I dati ci dicono che i consumi di gas nel nostro Paese hanno avuto un andamento altalenante, dal massimo storico di 86 miliardi e 265 milioni di metri cubi del 2005 ai quasi 62 miliardi del 2014 per poi attestarsi su poco più di 70 miliardi di metri cubi nel 2020, pari ai livelli di inizio secolo; le previsioni del Piano Nazionale Integrato per l’Energia e il Clima (PNIEC) valutano – dopo un picco previsto al 2027 motivato dal totale abbandono del carbone (“phase out” che comunque comporterà un recupero temporaneo di solo 4-5 miliardi di mc sul consumo 2020) – un fabbisogno al 2030 di circa 60 miliardi di metri cubi contro un aumento al 30% delle energie da fonti rinnovabili. La stessa Snam stima il consumo di gas al 2030 in 62,3 miliardi di metri cubi (Scenario National Trend Italia), ben 24 miliardi in meno rispetto al picco massimo di consumi del 2005.

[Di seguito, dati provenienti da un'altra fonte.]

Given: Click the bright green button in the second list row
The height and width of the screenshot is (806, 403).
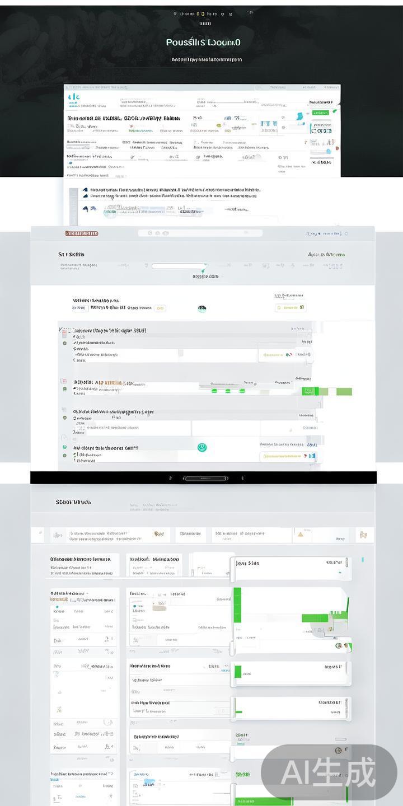Looking at the screenshot, I should pyautogui.click(x=308, y=391).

C’è tuttavia da tener presente che, rispetto al 2005, nel nostro Paese si è avuto un aumento dei gasdotti, del numero di centrali e della potenza installata per spingere il gas lungo la rete, per cui le infrastrutture oggi esistenti potrebbero assicurare il trasporto e la distribuzione di oltre 100 miliardi di metri cubi l’anno, risultando addirittura già ora sovradimensionate rispetto ai nostri fabbisogni.

A fronte di tutto ciò, il mese scorso la Presidenza del Consiglio dei ministri ha convocato la riunione per decidere il via libera al gasdotto Sulmona-Foligno, parte integrante del progetto “Linea Adriatica” che a dispetto del suo nome passa lungo l’Appennino attraversando le aree più altamente sismiche del nostro Paese, le stesse che sono già state tragicamente colpite dai terremoti dell’Aquila del 2009 e di Umbria, Marche, Abruzzo e Lazio del 2016-17. Il rappresentante del governo ha affermato che il metanodotto sarebbe strategico per far fronte alla necessità di reperire nuovi fonti di rifornimento di metano, da sostituire a quelle della Russia, come conseguenza della guerra in Ucraina.

La Snam ha sostenuto che il metanodotto assicurerebbe l’erogazione del gas nei momenti di picco massimo giornaliero che si verificano in inverno, tuttavia la stessa Snam ha attestato che, in occasione del picco massimo verificatosi negli ultimi vent’anni, ed esattamente il 6 febbraio 2012, tutte le utenze erano state regolarmente servite; inoltre dai Piani Snam risulta che quel picco, in futuro, non sarà più raggiunto. Il presidente dell’Istituto Nazionale di Geofisica e Vulcanologia (INGV) ha ammesso che non esiste lo studio sismico sul tracciato – commissionato dal Ministero dello Sviluppo Economico fin dal 2018 – portando a considerare interlocutoria la riunione e a convocarne prossimamente una seconda.

Il tracciato del metanodotto non solo attraversa territori tra i più sismici del nostro Paese ma interessa, in modo diretto o indiretto, Parchi nazionali, Parchi e Riserve regionali, oltre a numerosi Siti di Interesse Comunitario della Rete europea Natura 2000 e terreni vincolati dall’uso civico, i quali svolgono una importante funzione di tutela ambientale. La realizzazione del metanodotto causerebbe in molti casi una profonda alterazione degli habitat e degli equilibri naturali. Attraversando vaste aree boscate l’interramento del gasdotto “Linea Adriatica” richiederebbe l’abbattimento e l’eradicazione di almeno cinque milioni di alberi, senza considerare quelli da eliminare per consentire l’apertura di nuove piste accessorie di montagna per l’effettuazione dei lavori.

Quello della “Linea Adriatica” della Snam è un progetto che appartiene al passato, un passato basato sull’uso delle fonti fossili e rispetto al quale dobbiamo urgentemente voltare pagina perché, come ha detto recentemente il segretario generale dell’Onu António Guterres, “il mondo è sull’orlo dell’abisso”. Una vera transizione, ecologica o meno che sia, non può realizzarsi attraverso i consueti meccanismi legati al profitto, al consumo di suolo, al mancato rispetto della natura e dell’ambiente del quale facciamo parte, al rifiuto di tenere in considerazione le istanze di chi ha una visione diversa del progresso; interi territori con convinzione lottano per difendere la propria sicurezza, la propria salute, l’integrità dell’ambiente e degli habitat naturali, la qualità della vita, in una parola il proprio futuro ma anche quello del pianeta.

Condividiamo le parole di Don Ciotti: “Una transizione senza conversione è cambiamento solo esteriore, un farsi condurre altrove rimanendo gli stessi di prima”.